NEW DELHI—Local activists campaigning against Vedanta Resources PLC's mining project in eastern India said they want the company to shut its existing alumina refinery in the area to ensure that a range of hills considered sacred by tribal people is never mined.
Their demand comes after India's federal government Tuesday rejected Vedanta's proposal to mine the Niyamgiri Hills of Orissa state for bauxite, saying the project had violated forest laws and its proponents displayed "blatant disregard" to the rights of tribal people in the area.
The project had garnered global criticism, especially in the U.K. where Vedanta is headquartered. Activist groups such as the Survival International and Amnesty International had said mining in the area could endanger the survival of the 8,000-odd Dongria Kondh tribal people who worship the Niyamgiri Hills and live in and around the area.
People belonging to the Dongria Kondh tribe have also said mining could affect their hunting and farming lifestyle as it would pollute and dry up streams and rivers and destroy fruit trees and medicinal plants on which they depend for their sustenance and health.
"The tribals are feeling good about the decision to not allow mining in Niyamgiri," said Kumti Majhi, a member of Dongria Kondh tribe. "But our hills and people on it can't survive if the refinery remains functional on the foothills of the sacred mountains."
Dust and other pollution from the refinery are affecting the lives of local people, Mr.

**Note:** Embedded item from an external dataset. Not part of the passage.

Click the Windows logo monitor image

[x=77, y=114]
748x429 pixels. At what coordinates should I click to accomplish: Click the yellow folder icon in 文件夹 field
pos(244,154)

Majhi said. "Our cows are dying. Trees bearing mango and berries are drying up. That's our livelihood."
Besides rejecting its mining proposal, the ministry also said it has issued a show cause notice to Vedanta, asking why environmental clearances for the 1.0 million-ton-a-year refinery shouldn't be withdrawn. The ministry has also suspended the appraisal process for the London-listed company's plans to increase the capacity of this refinery by six times.

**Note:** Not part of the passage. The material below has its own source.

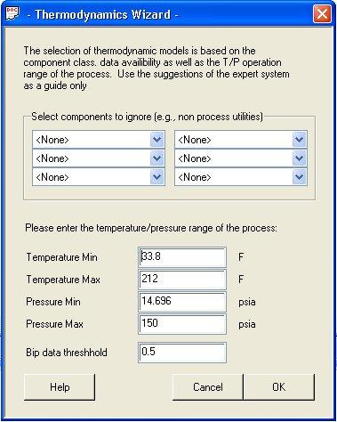Select the Bip data threshold field
This screenshot has width=337, height=422.
(182, 353)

The refinery, Vedanta's only one in India, is key to the company's plans for rapidly expanding its aluminum output to meet rising domestic demand.
"Tuesday's verdict is a partial victory for us, not total victory," said Lingaraj Nayak, an activist of the Niyamgiri Surakhya Samiti (Niyamgiri Protection Committee).

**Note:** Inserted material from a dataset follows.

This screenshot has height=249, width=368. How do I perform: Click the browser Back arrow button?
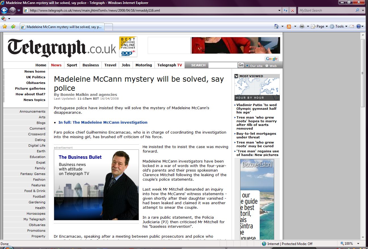(x=5, y=10)
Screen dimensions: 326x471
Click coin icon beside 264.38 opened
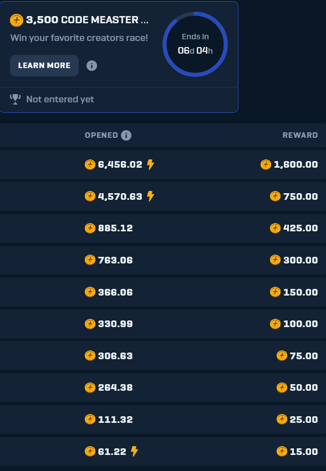click(90, 387)
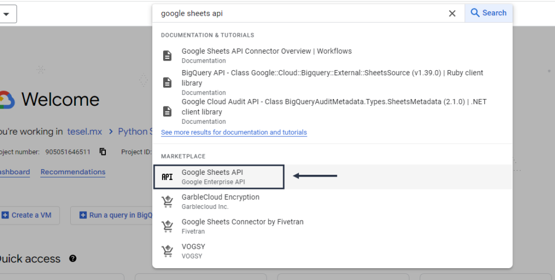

"As long as Vedanta's factory is present, there's always a chance that some other minister may come along and allow mining in Niyamgiri Hills," Nayak said. "The refinery needs to go to ensure the hills remain untouched."
Bhakta Charan Das, a lawmaker representing Kalahandi where the planned mining site and the refinery are located, said Vedanta could choose to extract bauxite from other places which don't have tribal people and where the ecosystem is not as diverse as that in the Niyamgiri Hills.
There are at least three mining sites in Kalahandi district which the company can use without causing much damage to tribes or ecology, Mr. Das added.
The Dongria Kondh tribals could never survive outside the hills, he said. "They will die in the cities."
Bratindi Jena, who works in the area as an activist of Action Aid, said Vedanta now has no justification for operating its refinery on the foothills of Niyamgiri since it can't mine the hills.
"Ash floating out from the refinery is covering the trees and plants in Niyamgiri Hills and discharge from the factory is forming toxic red mud ponds in the area," she said. "How can people survive in this environment."